**Tasks to carry out:**
1. Using the City Equity Theatre history, please explain in one to three sentences why the founders decided to put on a second production before the end of the summer.
2. Carry on the City Equity Theatre history from the point where it stops.

**Selected extract:**
►
City Equity Theatre was founded by Jonathan Fuller and Alan Gardner in the summer of 2006 with a production of David Mamet's salty drama AMERICAN BUFFALO.  The production featured Gardner and Fuller in the roles of "Don" and "Teach" under the director of fellow equity member Dennis McLernon.  UAB Senior Tobie Windham played the role of "Bobby."

Since Mamet's play took place in the store front of a Chicago pawn shop, Gardner wanted the to perform the play in a downtown store front and approached Ed and Mary Gurney, the owner's of Playhouse, Inc. on 3rd avenue north downtown about the possibility.  Supportive of the idea of a professional equity theatre in Birmingham, the Gurney's agreed and together they transformed the space into a Chicago pawn shop.  Below is an article and show poster for the production.


The play was so well recieved (with 8 consecutive sold out performances) that the founders decided to stage a second production before the end of Summer.

They chose the Frank McGuiness's Tony nominated drama
 
SOMEONE WHO'LL WATCH OVER ME

 because of it's moving story, rich characterizations and timely subject matter.

Joining Fuller and Gardner on-stage this time however was Dennis McLernon and fellow equity member Will York was recruited to direct the cast. 

The show received both a strong review from the Birmingham News.

Below is the publicity post card, the review and a transcript of the article.


Transcipt

THEATER REVIEW

SMALL THEATER MAKES BIG IMPACT WITH ‘SOMEONE’

By Pamela Morse
For The Birmingham News – Saturday, August 12, 2006

Good theater takes you to a place you’ve never been.  Great theater takes you to a place place you’d never want to go, and makes you glad you went there.  That’s what makes Frank McGuinness’s “Someone Who’ll Watch Over Me” a great play.  A concrete room in Beirut where three men remain chained to a wall, captive in some unseen war, is clearly a place nobody would want to be.  But when the third act finally wraps up, you’ll thank McGuinness for the long and arduous trip. 

The second production of City Equity Theatre, “Someone” opened Thursday in the makeshift space of The Playhouse in downtown Birmingham, with only a small audience of theatrefolk in attendance.  Eerily timely and still-unfortunately- timeless, the 1992 play is set against the stark walls of a cell.  The only characters are an Irish journalist, an American doctor, and a British literature professor.  As the robust American, Alan Gardner, co-founder and co-artistic director of City Equity turns in a strong performance.  He is matched by Jonathan Fuller, who plays the Englishman with a winning mix of timidity and strength.  It is the performance of UAB Professor Dennis McLernon that sneaks up on you.  In the first act, McLernon seems to be all bluster and Irish brogue, but, by the end of the second act , he takes on new dimensions and stealthily begins to steal this smart show.
◄
(Stored items)
►
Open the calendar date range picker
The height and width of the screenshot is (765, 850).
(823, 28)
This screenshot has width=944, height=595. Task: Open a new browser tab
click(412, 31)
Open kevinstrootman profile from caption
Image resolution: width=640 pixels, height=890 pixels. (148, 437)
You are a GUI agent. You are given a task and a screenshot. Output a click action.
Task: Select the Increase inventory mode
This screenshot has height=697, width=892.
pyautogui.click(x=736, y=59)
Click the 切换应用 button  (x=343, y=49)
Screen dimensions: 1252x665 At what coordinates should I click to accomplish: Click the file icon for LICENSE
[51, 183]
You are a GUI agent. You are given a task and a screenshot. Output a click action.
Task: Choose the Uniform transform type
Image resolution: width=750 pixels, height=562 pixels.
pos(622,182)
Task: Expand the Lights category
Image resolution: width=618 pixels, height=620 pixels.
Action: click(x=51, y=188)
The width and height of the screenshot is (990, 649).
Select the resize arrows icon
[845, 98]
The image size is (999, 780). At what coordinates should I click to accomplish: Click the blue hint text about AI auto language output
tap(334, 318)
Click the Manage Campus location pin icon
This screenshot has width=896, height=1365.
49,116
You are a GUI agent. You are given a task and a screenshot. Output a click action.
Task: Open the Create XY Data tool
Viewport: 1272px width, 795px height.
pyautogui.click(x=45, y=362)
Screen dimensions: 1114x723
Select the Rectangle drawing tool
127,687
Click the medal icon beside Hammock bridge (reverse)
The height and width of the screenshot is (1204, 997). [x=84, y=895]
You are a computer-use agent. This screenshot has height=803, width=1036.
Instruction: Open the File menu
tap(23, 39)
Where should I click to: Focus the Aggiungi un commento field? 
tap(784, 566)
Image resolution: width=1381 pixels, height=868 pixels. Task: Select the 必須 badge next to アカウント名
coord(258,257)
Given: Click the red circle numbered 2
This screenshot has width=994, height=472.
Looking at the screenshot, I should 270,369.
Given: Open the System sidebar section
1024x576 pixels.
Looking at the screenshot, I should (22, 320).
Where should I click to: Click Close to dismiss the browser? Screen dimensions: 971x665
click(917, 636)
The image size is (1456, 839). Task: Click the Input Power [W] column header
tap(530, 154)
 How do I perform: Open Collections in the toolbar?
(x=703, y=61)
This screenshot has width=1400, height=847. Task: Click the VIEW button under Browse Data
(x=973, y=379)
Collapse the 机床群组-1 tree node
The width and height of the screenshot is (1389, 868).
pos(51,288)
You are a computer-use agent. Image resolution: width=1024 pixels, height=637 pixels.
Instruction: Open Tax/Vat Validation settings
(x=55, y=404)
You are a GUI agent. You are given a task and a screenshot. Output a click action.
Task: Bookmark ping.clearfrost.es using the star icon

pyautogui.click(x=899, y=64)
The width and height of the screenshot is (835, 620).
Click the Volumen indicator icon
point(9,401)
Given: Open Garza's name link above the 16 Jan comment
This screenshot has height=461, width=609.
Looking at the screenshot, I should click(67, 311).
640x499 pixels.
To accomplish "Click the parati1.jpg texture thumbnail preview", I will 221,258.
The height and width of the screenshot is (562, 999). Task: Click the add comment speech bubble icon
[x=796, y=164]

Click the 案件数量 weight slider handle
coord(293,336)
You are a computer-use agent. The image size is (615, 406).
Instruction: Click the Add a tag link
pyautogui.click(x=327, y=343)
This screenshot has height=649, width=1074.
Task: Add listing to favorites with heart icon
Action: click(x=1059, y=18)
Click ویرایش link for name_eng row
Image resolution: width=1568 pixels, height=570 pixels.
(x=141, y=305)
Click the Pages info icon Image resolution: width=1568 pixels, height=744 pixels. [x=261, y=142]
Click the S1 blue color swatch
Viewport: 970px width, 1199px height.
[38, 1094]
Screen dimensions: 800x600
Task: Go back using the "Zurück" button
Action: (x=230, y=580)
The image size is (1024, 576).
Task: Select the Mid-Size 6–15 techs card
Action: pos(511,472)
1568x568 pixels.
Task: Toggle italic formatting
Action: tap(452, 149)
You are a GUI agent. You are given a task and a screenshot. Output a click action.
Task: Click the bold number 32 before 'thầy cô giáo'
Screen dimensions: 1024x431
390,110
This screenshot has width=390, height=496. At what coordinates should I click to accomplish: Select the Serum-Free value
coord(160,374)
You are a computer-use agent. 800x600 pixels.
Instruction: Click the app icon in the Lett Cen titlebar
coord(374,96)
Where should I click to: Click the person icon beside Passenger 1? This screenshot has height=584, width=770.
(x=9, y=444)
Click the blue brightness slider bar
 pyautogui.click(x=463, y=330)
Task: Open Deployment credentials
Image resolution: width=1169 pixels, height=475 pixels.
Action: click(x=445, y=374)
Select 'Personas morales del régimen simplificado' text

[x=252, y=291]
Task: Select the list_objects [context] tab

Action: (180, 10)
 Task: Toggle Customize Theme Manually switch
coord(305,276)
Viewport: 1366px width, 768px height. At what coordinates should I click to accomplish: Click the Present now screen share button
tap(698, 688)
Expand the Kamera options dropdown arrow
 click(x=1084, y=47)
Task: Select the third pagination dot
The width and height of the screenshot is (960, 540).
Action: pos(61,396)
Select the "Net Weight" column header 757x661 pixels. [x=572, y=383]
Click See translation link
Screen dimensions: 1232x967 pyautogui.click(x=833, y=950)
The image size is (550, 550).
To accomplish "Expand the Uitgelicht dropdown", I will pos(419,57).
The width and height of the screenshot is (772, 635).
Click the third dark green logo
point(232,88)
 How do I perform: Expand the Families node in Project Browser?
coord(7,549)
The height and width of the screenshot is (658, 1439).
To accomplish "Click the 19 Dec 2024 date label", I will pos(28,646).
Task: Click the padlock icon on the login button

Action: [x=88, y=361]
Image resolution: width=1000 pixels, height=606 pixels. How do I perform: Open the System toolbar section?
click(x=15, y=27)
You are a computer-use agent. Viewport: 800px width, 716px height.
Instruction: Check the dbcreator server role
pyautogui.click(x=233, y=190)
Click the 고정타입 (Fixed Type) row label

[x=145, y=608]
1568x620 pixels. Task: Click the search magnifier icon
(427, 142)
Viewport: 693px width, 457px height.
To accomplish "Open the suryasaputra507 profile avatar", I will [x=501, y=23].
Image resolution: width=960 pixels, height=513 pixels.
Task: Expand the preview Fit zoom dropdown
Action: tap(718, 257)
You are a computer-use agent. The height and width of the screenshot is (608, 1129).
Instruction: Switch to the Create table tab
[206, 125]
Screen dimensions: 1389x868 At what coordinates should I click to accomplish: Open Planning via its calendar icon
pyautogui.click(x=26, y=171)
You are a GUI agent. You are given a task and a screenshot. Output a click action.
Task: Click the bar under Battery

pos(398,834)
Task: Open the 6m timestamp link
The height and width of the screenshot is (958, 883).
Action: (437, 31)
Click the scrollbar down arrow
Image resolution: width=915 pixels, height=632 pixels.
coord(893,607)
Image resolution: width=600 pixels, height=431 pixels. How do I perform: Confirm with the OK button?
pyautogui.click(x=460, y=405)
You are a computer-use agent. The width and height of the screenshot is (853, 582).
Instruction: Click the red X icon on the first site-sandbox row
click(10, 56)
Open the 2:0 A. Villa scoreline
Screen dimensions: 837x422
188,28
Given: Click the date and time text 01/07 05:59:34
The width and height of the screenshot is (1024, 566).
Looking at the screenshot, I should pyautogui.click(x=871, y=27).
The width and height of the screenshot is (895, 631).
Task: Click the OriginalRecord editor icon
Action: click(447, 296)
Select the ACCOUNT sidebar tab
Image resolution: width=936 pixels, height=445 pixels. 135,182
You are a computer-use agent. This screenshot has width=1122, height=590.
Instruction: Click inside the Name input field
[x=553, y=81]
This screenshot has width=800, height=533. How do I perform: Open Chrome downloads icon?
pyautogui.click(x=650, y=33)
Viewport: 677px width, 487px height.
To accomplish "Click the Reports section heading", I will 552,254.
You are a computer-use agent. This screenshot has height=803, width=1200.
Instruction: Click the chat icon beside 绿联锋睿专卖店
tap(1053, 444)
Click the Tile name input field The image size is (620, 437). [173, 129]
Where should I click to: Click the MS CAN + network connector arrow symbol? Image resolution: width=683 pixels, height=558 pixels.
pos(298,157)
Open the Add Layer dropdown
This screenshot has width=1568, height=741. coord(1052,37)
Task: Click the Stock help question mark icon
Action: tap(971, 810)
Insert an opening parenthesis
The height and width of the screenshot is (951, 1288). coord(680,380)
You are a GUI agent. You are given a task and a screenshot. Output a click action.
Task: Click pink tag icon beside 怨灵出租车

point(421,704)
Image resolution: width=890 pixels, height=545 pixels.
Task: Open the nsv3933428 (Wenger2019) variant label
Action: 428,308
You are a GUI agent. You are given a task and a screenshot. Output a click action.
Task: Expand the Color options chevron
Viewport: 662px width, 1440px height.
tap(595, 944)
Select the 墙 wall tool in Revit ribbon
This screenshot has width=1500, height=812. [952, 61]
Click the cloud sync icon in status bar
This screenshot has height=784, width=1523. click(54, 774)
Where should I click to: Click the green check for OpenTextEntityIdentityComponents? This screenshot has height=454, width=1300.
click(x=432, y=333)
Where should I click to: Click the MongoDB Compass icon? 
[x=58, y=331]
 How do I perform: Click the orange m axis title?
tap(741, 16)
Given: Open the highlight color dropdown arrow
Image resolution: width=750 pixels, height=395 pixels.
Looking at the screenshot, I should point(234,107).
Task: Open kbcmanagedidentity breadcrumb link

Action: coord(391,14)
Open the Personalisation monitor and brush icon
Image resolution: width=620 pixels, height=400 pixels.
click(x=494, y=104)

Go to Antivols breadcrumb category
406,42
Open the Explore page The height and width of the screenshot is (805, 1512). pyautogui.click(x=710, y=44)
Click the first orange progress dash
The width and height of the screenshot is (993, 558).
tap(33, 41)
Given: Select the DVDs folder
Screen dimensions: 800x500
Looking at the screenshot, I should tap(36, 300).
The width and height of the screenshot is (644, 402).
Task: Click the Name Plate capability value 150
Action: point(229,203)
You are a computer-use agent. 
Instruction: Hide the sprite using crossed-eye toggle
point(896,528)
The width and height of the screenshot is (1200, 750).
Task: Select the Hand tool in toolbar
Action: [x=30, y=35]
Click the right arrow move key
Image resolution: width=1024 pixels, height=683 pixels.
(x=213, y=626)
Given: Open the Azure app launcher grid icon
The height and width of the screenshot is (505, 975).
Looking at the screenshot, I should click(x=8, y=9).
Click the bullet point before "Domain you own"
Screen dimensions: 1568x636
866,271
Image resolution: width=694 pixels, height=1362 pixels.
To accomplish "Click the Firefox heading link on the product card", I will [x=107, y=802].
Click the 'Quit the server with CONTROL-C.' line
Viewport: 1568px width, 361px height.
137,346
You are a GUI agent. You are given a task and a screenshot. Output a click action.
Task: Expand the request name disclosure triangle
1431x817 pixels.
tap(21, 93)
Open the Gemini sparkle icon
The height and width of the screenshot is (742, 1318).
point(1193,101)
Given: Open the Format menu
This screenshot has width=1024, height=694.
◄
**Answers to the problems:**
1. Their first production, David Mamet's AMERICAN BUFFALO, was so well received that it sold out eight consecutive performances. That success led the founders to stage a second show before summer ended.

2.
Based on this production it would appear that City Equity Theatre is out to prove to Birmingham that Equity means something.  Directed by and starring only members of Actors Equity Association, this production is clearly not the work of amateurs.  York has assembled a serious cast to put on a serious play, on an unlikely stage in the back  of a prop and costume shop.  “Someone” is reminiscent of the fine shows staged by the short-lived Birmingham Repertory Theatre more than a decade ago.  

McGuinness’s Tony-nominated play, critically acclaimed here and abroad, is based on the true story of kidnapped Irishman, Brian Keenan, who spent four years as a hostage in Lebanon.  The play also has threads of autobiography: McGuinness is am Irish professor who specialized in middle and old English, like his British character.  The only flaws in the opening night performance were that some of the lines were lost, and that the rumble of trucks passing on Third Avenue North swallowed a few more lines of dialogue in the play in which the words are everything.  The whispering can be remedied: the traffic noise will only get worse, especially on nights when the Alabama Theatre across the street is abuzz.  

City Equity Theatre has invested vast amounts of time and talent into this production. A reciprocal investment is being asked on the part of the audience.  “Someone” runs almost three hours, and requires a substantial amount of thought and attention.  We think it’s worth it.






For season 2, City Equity produced the work of 2 Irish playwrights!


"It's a tour de force for the actors involved, and City Equity Theatre's production gives us three performers who are more than up for the task."

Alec Harvey - The Birmingham
News

Patron Review:

"There is true beauty in the direction and performance of "CRIPPLE."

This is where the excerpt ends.